-- Text under study --
Other Times I’ve Used CBT
But that’s not the only time CBT has helped me to overcome difficulties. I actually used it by accident when I was about 9 or 10 years old in order to overcome insomnia. My Dad died when I was 9 which was obviously devastating for me at the time and one of the difficulties I faced as a result was the inability to get to sleep. I did see two therapists, but they were psychodynamic therapists (who have their uses but were not right for me in this scenario) and didn’t suggest anything that could help.
The only thing that eventually did help was my Mum telling me that lying in bed resting was almost as good for you as sleeping. While this isn’t technically true, there’s certainly some truth in it but more importantly this belief took all the pressure away from getting to sleep so I no longer got stressed about the fact I wasn’t sleeping. I then realized I actually enjoyed just lying there and as soon as that happened, I started falling asleep instantly. This is effectively an example of CBT.
I also used hypothesis testing to help myself overcome difficulty driving. I used to constantly stall when I was at the front at red lights because I was worried that the cars behind me would get angry if I didn’t take off immediately. Again, it was that concern that ironically meant I would stall. I say I helped myself, but actually in this case it was my driving instructor (who was otherwise useless) who slammed the handbrake on and said we were going to sit there until the lights changed again. This was highly stressful and the cars behind honked their horns angrily… but that’s all that happened. And after I had faced up to my fears I realized that the worst case scenario wasn’t as bad as I thought it would be. Again, I had tested the hypothesis and it turned out to be wanting.

-- Records --
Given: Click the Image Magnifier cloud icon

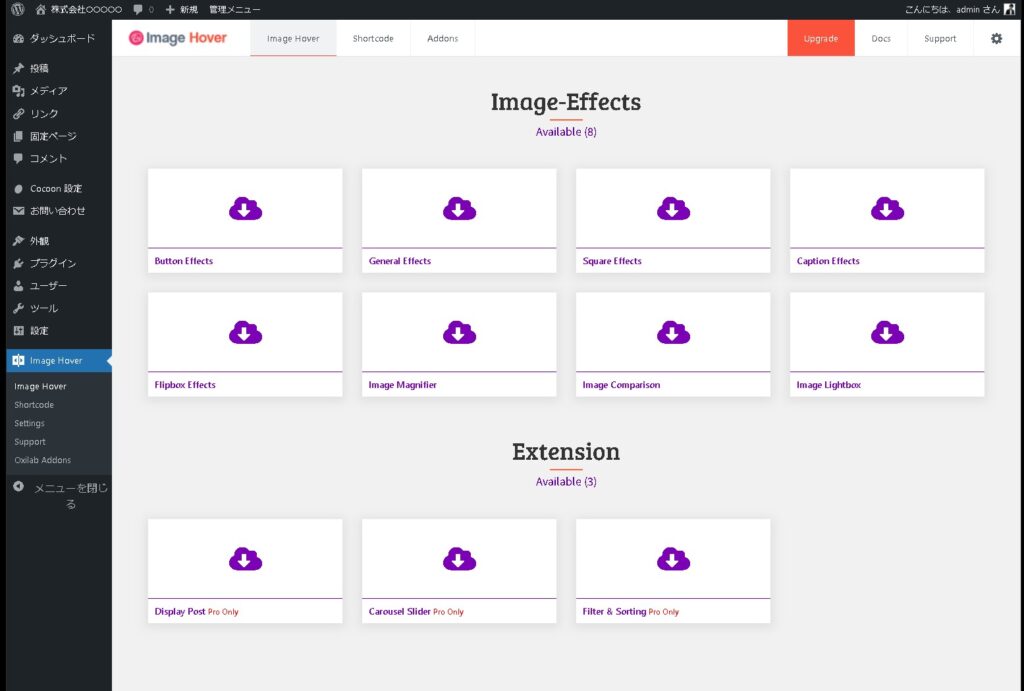Looking at the screenshot, I should [459, 332].
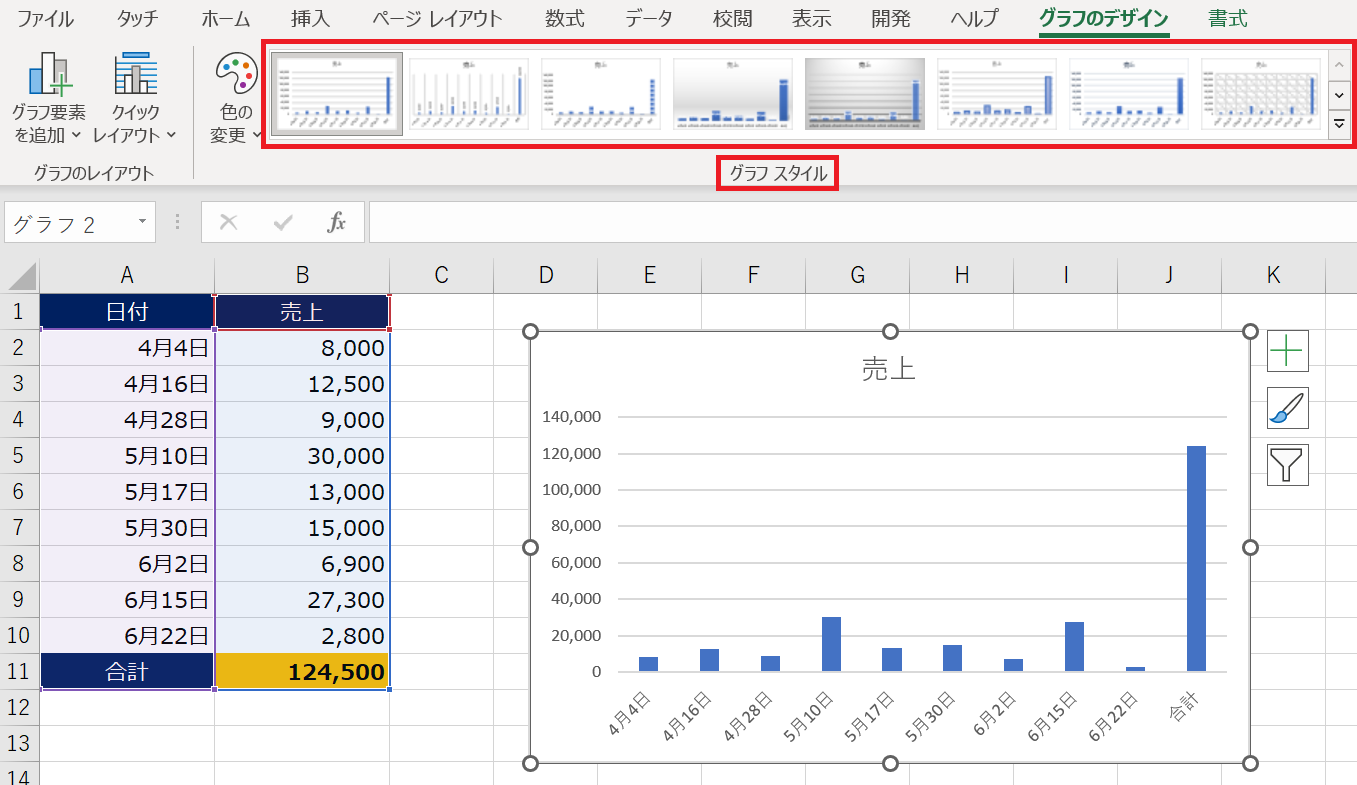Click the tall 合計 bar in the chart

1196,560
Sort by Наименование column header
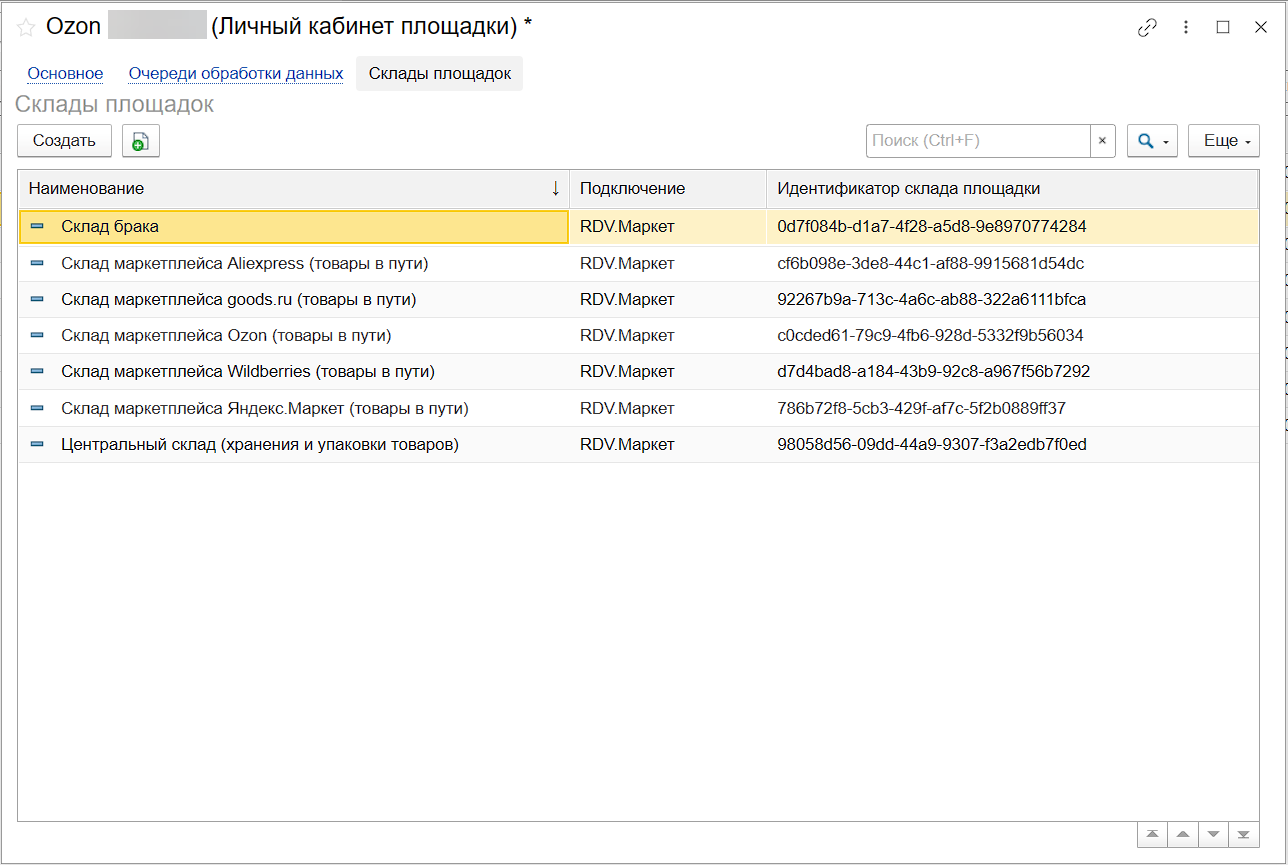Screen dimensions: 1288x865 290,188
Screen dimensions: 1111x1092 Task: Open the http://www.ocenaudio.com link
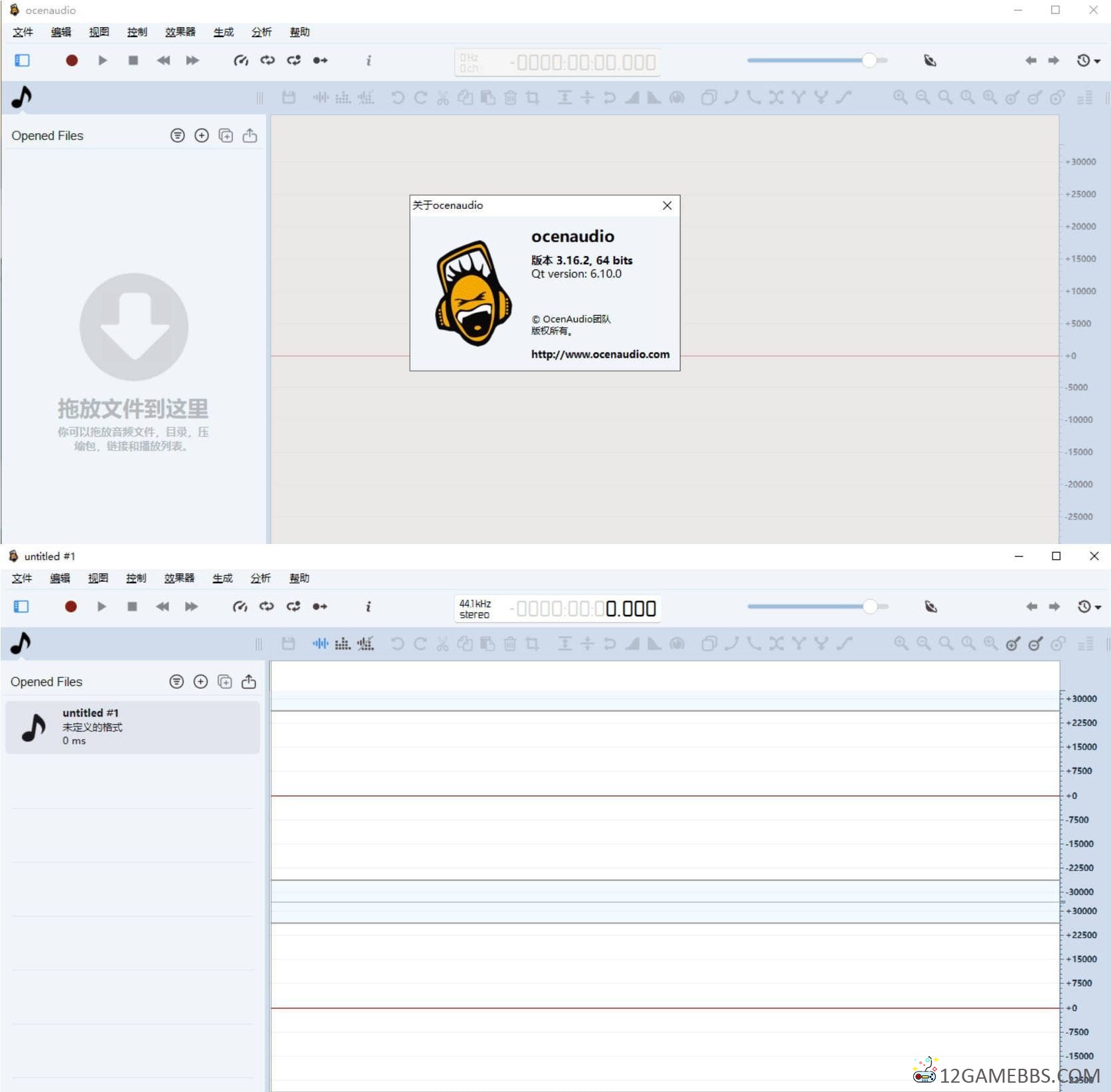tap(600, 354)

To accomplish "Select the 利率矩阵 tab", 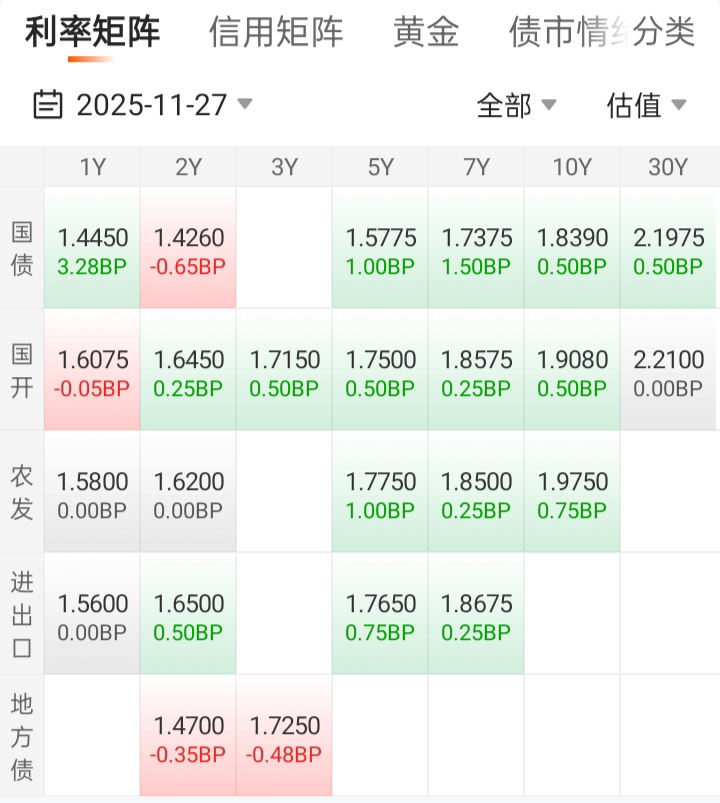I will [92, 32].
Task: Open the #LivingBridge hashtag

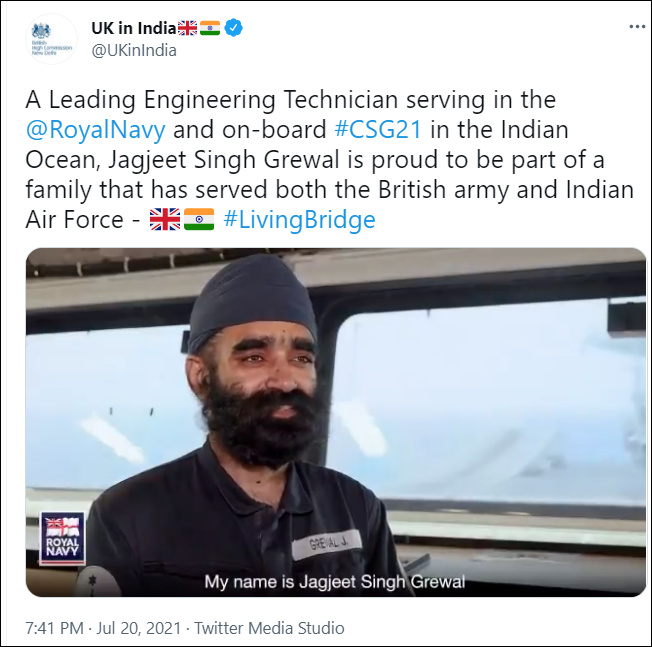Action: [299, 220]
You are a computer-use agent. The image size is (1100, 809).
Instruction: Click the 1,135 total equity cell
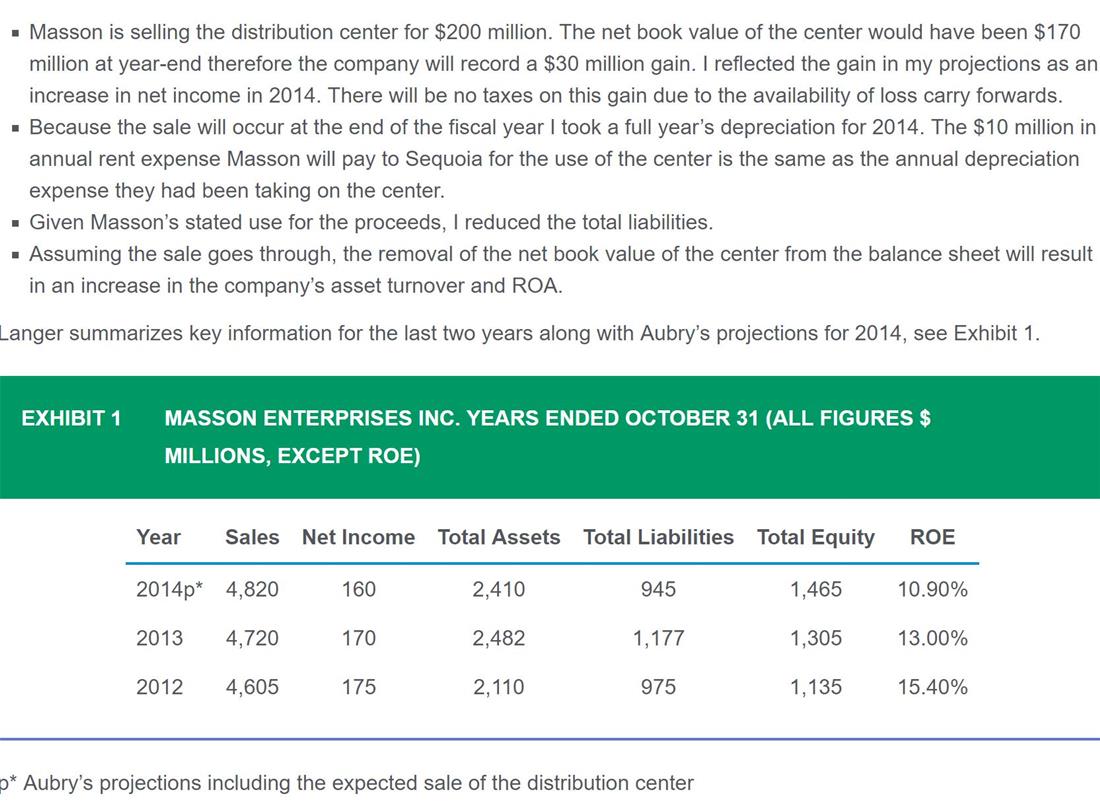[816, 687]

-- Activity A --
Copy the passage about using CBT word for word, starting at "I also used" and ending at "to be wanting.".
-- Activity B --
Write what comes next in the passage about using CBT, picking up after its final sentence.
The rows have no connection to the passage about using CBT.

-- Written reply A --
I also used hypothesis testing to help myself overcome difficulty driving. I used to constantly stall when I was at the front at red lights because I was worried that the cars behind me would get angry if I didn’t take off immediately. Again, it was that concern that ironically meant I would stall. I say I helped myself, but actually in this case it was my driving instructor (who was otherwise useless) who slammed the handbrake on and said we were going to sit there until the lights changed again. This was highly stressful and the cars behind honked their horns angrily… but that’s all that happened. And after I had faced up to my fears I realized that the worst case scenario wasn’t as bad as I thought it would be. Again, I had tested the hypothesis and it turned out to be wanting.

-- Written reply B --
My friend also used cognitive behavioral therapy in order to treat his panic attacks. Panic attacks are often made worse by the fact that the patient thinks they might be having a heart attack or are otherwise in danger. The symptoms of the panic make them panic and this then causes the issue to escalate. My friend was also a psychology student though and he was able to understand this process and then to convince himself to stay calm during the problem. By understanding the basics of CBT he managed to solve the problem after only his second attack – and normally it takes much longer.
The Take Home Lesson
Not everyone is going to have the same success with CBT. This technique is more effective for some people than it is for others and it’s something that takes practice and doesn’t apply in every situation. Nevertheless, I’ve experienced first-hand proof that it can work and when you start to understand the basics you can actually use it in every aspect of your life. CBT is now a part of the way I think about problems and I’m constantly looking at challenges as an opportunity to change my thinking, to test my assumptions and to help develop healthier and more positive thought patterns.
So if you’re struggling from anxiety issues similar to mine, if you have problems with any access of your day-to-day life or even if you just want to gain better control of your own thinking… consider looking into CBT.